-- RECORDS SUPPLIED follows --
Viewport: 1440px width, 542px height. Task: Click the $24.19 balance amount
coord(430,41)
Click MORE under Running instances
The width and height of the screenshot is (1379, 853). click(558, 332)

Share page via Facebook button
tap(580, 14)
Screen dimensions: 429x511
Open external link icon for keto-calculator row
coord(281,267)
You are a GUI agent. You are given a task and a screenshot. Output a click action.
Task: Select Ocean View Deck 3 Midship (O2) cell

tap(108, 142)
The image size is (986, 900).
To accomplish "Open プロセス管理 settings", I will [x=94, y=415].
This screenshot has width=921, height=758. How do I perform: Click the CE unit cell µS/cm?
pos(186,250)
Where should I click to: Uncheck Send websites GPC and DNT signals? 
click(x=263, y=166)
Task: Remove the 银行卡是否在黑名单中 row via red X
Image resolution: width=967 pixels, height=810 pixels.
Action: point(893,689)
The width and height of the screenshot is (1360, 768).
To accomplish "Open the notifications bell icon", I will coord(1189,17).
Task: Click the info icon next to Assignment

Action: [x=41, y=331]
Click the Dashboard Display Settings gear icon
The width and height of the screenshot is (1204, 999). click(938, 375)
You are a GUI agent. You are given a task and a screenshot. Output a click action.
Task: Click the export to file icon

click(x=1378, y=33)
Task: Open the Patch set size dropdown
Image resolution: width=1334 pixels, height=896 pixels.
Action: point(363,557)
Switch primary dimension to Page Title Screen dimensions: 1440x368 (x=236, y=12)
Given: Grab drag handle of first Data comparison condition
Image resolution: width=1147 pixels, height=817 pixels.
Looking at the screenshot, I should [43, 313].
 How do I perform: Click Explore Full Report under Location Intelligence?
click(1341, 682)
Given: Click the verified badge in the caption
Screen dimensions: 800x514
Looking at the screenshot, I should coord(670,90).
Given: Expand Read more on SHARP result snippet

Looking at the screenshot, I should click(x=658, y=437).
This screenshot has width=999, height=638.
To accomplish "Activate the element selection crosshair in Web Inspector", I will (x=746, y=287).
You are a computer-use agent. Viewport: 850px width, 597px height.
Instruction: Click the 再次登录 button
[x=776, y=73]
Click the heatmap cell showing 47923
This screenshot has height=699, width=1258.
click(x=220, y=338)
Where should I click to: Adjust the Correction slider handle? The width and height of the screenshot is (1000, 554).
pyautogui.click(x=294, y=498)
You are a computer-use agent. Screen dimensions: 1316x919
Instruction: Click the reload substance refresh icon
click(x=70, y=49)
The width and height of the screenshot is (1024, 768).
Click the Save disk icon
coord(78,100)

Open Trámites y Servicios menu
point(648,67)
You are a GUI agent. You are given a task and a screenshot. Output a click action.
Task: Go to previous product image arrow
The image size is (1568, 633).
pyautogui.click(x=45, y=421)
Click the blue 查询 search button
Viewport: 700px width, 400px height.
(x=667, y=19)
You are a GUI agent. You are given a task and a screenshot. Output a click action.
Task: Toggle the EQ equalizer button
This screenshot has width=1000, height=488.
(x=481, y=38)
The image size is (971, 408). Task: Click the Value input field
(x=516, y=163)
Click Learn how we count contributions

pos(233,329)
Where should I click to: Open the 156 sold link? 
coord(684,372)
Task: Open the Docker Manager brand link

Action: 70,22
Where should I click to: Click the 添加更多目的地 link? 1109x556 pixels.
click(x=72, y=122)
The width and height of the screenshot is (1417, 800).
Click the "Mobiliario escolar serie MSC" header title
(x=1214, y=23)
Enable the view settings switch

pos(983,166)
-- RECORDS SUPPLIED concluded --
WORK TASK: Lines from the entries that contain the string "will" must be found and copied.

OUTPUT FOR THIS TASK:
To accomplish "Open プロセス管理 settings", I will [x=94, y=415].
To accomplish "Open the notifications bell icon", I will coord(1189,17).
To accomplish "Activate the element selection crosshair in Web Inspector", I will (x=746, y=287).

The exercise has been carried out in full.